Gun rights are one of those activities, and the Maryland Gun Safety Act of 2023, signed by the governor recently, is one of those state laws that surely infringe on the constitutional rights of law-abiding citizens, as the Second Amendment was interpreted by the Supreme Court in June 2022. That the GSA 2023 infringes rights is more than conjecture; federal courts in New York and New Jersey have held components included in Maryland laws to be unconstitutional.
The GSA 2023 was a reaction to the Supreme Court’s 2023 Bruen decision that held the right of a law-abiding citizen to carry a firearm for self-defense is a core constitutional right. In Bruen, the court rejected the constitutional scrutiny balancing test where the government’s interest, in say, safety, is balanced against the individual’s constitutional right in favor of a new test.
The burden is the government’s, the court held, to establish that any firearm restriction that burdens the core constitutional right of self-defense is within the nation’s historical tradition of firearm regulation existing near to the time of the adoption of the Bill of Rights.
If the government can’t convincingly point to relevant laws existing around 1791, or analogous, that restricts rights in the same way as the modern law, the new law is unconstitutional. Outliers don’t count.

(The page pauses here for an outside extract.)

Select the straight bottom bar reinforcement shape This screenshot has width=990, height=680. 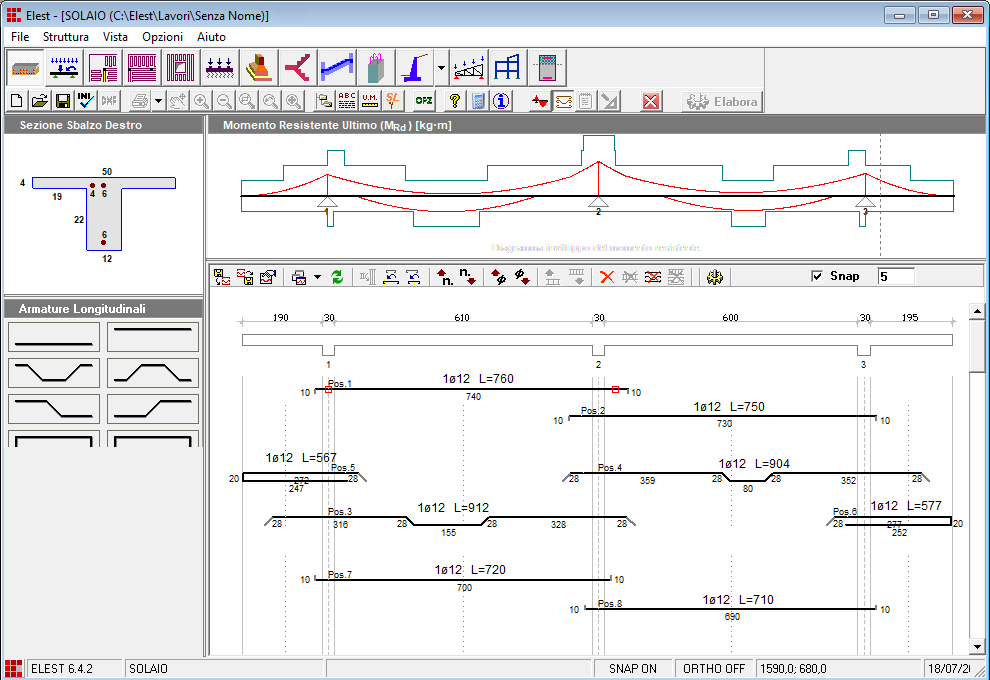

In New York and New Jersey, legislation attempting to nullify aspects of Bruen have been enjoined by federal trial courts as unconstitutional violations of the Second Amendment. Viewed through Bruen’s requirements, these decisions appear correct.

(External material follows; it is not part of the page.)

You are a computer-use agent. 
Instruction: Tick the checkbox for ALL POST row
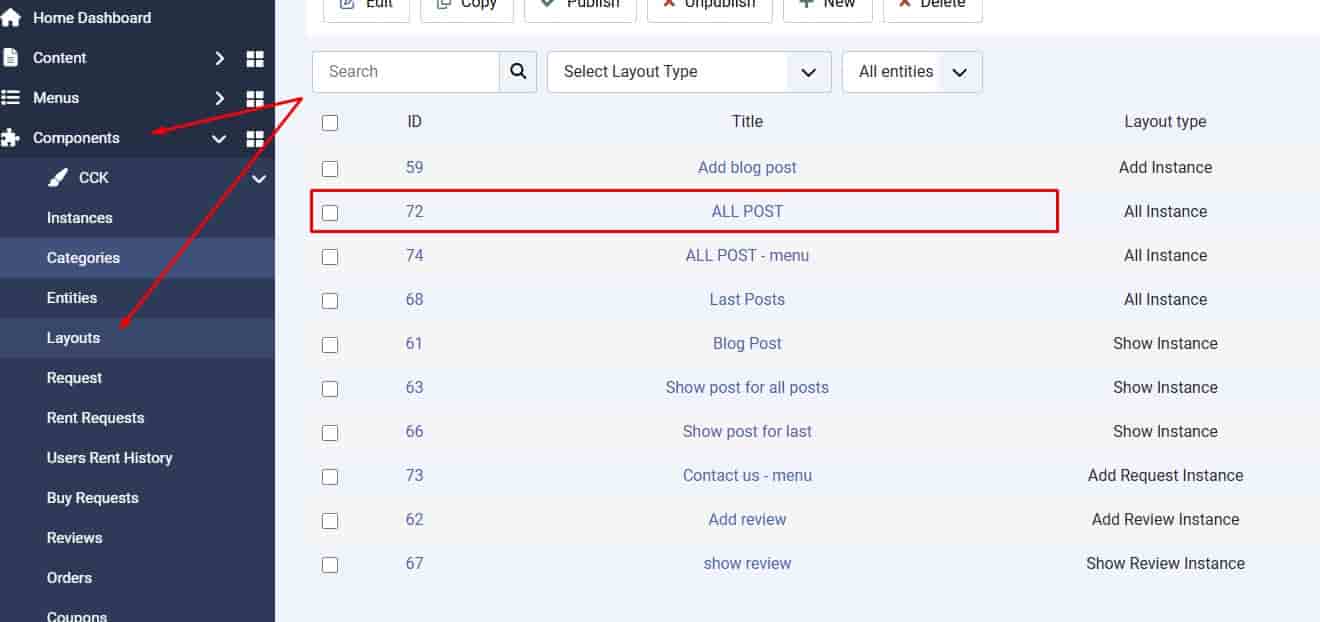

Suit to enjoin provisions of the GSA 2023 similar to New York’s and New Jersey’s law has been filed in Maryland. Most of the GSA 2023’s restrictions should be held violations of Second Amendment rights. For example, a prohibition on carrying a firearm in a state forest or state park will fail.
In the New Jersey case, the state was unable to point to the existence of any such restrictions from the 18th century, being the relevant period for examination, and where it produced prohibitions from the mid- to late-19th century, those laws were held to be outliers, not representative of the entire nation.
New Jersey law, like the GSA 2023, contains a default law making it a crime to carry a concealed gun on private property open to the public, such as a store, even with a state-issued concealed carry permit, without the express consent of the owner.
Because the Maryland law implicates the plain text of the Second Amendment, the “Constitution presumptively protects that conduct.” And the Supreme Court has clearly held that the right to carry for self-defense extends beyond the home — “where confrontation can surely take place.”
Thus, the New Jersey court held the right to carry for self-defense in public “naturally encompasses entering into the property of another, provided such property is held open to the public and such entry is otherwise legal.”
That court disagreed with the state that the challengers cannot carry a weapon on private property, absent the landowner affirmatively modifying, by notice, the terms of an implied invitation to enter the property. “[T]he right to armed self-defense [follows] the individual everywhere he or she lawfully goes.” There was no found no founding-era law analogous to this new law presented by the New Jersey attorney general, and this part of the law was held unconstitutional.
Some are repulsed by guns; the thought of people being permitted to carrying concealed guns is worse. But here’s the thing. Like or dislike the constitutional interpretations of the Supreme Court, they need to be the final word on constitutional meaning. For a body of lawmakers to attempt workarounds to interpretation of the Second Amendment because they feel they know better, or that the public demands they do so, is to ignore the rule of law.
Guns are a hot topic today, and way too many innocent people are being injured by guns; no doubt these laws are intended to keep us safe, but at what cost? It is wrong to disregard the Constitution because we disagree with the Supreme Court’s interpretation of its guarantees. When we do, we trip on that slippery slope, and we must ask what constitutional guarantee is next on the hit list?
James B. Astrachan is a partner at Goodell, DeVries, Leech & Dann, LLP and teaches gun control and the Second Amendment at University of Baltimore Law School.